───── Data to process ─────

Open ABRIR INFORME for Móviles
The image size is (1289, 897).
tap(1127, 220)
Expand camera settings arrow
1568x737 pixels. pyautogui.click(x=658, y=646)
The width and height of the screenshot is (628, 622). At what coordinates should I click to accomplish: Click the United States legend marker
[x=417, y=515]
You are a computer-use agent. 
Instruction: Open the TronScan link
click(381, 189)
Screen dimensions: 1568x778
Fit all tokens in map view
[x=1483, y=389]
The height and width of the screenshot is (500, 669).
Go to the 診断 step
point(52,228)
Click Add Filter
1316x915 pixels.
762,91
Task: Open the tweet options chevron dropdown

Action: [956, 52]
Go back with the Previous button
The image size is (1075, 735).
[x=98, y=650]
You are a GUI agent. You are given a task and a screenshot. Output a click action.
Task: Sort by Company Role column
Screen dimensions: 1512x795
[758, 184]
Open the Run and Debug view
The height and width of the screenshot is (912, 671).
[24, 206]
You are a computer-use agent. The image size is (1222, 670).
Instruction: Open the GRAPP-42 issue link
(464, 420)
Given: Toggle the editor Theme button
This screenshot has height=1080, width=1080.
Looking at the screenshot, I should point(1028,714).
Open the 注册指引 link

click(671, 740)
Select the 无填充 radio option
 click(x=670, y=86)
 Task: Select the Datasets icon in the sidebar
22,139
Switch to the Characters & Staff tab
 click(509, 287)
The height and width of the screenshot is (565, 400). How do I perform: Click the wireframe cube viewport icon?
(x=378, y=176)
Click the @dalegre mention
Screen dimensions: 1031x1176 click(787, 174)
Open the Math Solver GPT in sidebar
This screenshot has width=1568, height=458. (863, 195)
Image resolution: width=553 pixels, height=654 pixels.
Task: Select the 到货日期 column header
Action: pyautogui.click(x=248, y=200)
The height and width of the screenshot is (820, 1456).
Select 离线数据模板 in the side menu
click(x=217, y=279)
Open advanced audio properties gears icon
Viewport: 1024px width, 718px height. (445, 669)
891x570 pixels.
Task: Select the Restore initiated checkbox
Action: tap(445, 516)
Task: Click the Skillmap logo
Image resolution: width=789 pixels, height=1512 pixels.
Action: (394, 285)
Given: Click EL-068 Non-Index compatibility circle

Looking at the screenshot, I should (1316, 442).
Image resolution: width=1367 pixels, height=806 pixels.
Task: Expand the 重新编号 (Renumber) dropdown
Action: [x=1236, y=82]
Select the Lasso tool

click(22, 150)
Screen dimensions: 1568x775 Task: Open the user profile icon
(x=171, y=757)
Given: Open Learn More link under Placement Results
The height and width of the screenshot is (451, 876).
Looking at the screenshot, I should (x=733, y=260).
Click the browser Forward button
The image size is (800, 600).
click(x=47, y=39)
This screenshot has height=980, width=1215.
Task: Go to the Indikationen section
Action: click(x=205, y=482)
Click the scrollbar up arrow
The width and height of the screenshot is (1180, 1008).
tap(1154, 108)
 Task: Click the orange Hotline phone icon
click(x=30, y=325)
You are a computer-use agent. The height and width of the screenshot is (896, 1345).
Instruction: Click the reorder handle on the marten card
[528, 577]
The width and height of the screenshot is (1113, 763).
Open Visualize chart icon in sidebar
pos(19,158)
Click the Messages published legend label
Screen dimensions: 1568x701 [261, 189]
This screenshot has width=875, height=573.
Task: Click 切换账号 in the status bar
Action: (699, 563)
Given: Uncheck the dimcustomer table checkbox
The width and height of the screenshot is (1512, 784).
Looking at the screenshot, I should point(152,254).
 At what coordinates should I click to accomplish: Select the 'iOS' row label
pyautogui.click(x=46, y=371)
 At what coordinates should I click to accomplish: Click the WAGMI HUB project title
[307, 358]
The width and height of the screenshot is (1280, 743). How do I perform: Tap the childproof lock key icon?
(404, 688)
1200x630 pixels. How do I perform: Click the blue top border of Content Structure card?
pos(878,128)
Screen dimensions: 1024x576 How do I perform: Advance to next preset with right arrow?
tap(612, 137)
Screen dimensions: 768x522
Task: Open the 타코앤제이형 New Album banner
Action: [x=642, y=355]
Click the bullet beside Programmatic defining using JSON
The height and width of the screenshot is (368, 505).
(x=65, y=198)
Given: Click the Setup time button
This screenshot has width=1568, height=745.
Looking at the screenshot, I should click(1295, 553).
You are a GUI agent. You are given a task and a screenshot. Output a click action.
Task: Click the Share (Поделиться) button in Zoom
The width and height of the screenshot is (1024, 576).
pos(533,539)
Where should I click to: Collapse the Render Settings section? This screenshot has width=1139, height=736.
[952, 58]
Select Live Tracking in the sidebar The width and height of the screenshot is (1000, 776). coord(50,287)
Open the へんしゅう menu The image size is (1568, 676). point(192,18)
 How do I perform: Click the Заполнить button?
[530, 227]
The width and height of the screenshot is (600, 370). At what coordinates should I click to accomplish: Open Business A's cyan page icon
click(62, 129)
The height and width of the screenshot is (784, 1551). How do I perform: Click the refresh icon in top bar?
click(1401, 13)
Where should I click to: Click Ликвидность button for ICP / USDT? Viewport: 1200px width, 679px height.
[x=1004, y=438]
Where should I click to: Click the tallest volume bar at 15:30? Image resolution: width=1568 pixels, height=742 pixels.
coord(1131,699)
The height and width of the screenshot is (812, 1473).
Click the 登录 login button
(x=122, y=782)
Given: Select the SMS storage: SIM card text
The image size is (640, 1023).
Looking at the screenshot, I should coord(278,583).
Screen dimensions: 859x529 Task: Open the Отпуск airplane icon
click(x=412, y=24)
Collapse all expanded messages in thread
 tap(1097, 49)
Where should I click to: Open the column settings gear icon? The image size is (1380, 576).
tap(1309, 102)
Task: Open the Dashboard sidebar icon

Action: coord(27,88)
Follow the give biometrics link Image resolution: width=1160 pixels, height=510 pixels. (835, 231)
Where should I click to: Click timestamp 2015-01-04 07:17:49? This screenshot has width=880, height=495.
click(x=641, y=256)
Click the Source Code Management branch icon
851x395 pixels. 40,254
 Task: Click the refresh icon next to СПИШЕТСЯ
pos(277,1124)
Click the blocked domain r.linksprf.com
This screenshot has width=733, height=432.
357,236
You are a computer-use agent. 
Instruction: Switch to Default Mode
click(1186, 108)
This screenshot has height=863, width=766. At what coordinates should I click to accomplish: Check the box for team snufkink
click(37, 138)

─────

What to work on => Rescale the material starting with the line containing "How do I perform: Click the Заполнить" and going on through the line containing "click(1401, 13)". Reproduce those lines with their requests, and multiply every coordinate in the answers by 2.05, rounding to whole numbers with halves going up.

Output below =>
 How do I perform: Click the Заполнить button?
[1087, 465]
The width and height of the screenshot is (600, 370). At what coordinates should I click to accomplish: Open Business A's cyan page icon
click(127, 264)
The height and width of the screenshot is (784, 1551). How do I perform: Click the refresh icon in top bar?
click(2872, 27)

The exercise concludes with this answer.